DNA polymerase assays. The standard DNA polymerase reaction mixture (5 µl) contained 25 mM Tris-HCl (pH 7.5), 5 mM MgCl₂, 1 mM dithiothreitol, 100 µg of bovine serum albumin/ml, 10% glycerol, 50 µM concentrations of deoxynucleotide (dGTP, dATP, dTTP, and dCTP), and 10 nM of 5'-³²P-labeled oligonucleotide primer annealed to an oligonucleotide DNA template. For steady-state kinetic analyses, 0.05 nM yeast Pol was used. Reactions were carried out at 30°C for 5 min and terminated by the addition of 4 volumes of loading buffer (95% formamide, 0.05% cyanol blue, 0.05% bromophenol blue, and 20 mM EDTA) before resolving on 12% polyacrylamide gels containing 8 M urea.
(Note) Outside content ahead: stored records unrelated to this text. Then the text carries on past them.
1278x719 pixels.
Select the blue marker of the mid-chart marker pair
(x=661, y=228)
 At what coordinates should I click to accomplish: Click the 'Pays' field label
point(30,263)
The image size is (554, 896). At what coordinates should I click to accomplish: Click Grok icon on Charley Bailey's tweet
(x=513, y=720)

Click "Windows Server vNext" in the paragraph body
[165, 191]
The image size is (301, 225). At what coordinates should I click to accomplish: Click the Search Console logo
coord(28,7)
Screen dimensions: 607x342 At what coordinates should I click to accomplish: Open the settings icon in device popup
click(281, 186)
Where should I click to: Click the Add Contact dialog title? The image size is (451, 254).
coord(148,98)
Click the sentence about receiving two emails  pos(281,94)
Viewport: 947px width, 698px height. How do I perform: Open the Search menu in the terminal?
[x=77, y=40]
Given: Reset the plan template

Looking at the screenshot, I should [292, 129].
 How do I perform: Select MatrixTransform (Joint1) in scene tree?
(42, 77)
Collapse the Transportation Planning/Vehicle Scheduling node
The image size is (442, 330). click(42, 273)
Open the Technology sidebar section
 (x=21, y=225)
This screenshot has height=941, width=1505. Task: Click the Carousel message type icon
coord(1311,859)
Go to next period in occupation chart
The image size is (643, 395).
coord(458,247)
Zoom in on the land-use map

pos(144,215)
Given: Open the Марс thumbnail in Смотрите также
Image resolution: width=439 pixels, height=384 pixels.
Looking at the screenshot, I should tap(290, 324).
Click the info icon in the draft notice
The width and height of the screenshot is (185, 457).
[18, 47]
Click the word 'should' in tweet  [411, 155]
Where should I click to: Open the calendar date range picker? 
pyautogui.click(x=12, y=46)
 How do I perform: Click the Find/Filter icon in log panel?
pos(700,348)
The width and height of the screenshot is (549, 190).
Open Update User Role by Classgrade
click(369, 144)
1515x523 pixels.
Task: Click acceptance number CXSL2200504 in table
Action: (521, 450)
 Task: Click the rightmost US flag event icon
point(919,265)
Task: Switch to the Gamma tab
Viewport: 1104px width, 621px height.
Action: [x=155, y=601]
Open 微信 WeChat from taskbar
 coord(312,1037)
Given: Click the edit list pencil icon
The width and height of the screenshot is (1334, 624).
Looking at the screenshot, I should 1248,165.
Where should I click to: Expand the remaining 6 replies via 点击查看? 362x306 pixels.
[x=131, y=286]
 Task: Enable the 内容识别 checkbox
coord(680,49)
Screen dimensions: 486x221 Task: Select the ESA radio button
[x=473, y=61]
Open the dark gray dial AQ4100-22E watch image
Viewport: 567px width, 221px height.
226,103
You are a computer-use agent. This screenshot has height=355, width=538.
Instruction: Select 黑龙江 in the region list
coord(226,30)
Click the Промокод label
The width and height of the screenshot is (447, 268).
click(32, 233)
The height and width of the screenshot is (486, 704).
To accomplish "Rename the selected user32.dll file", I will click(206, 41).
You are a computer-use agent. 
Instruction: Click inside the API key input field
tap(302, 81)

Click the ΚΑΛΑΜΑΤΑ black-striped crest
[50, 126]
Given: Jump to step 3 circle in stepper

Gels were dried before autoradiography at -70°C. DNA primer-template substrates were composed of the oligodeoxynucleotide primer, 5'-CGACG ATGCT CCGGTACTCC AGTGT AGGCA-3', annealed to one of the following four template (53-mer) oligodeoxynucleotides: template G, 5'-ATGCCTGCAC GAAGAGTTCC TAGTG CCTACACTGG AGTACCGGAG CATCGTCG; template A, 5'-ATGCCTGCAC GAAGA GTTCG CTATGCCTAC ACTGGAGTAC CGGAGCATCGTCG; template T, 5'-ATGCC TGCACGAAGA GTTCAGCTTGCCTAC ACTGGAGTACCGGAG CATCGTCG; template C, 5'-ATGCCTGCAC GAAGAGTTCT AGCTGCCTAC ACTGGAGTAC CGGAG CATCGTCG. The primer was 5' ³²P end labeled by using polynucleotide kinase (Roche Molecular Biochemicals) and [-³²P]ATP (Amersham Pharmacia Biotech).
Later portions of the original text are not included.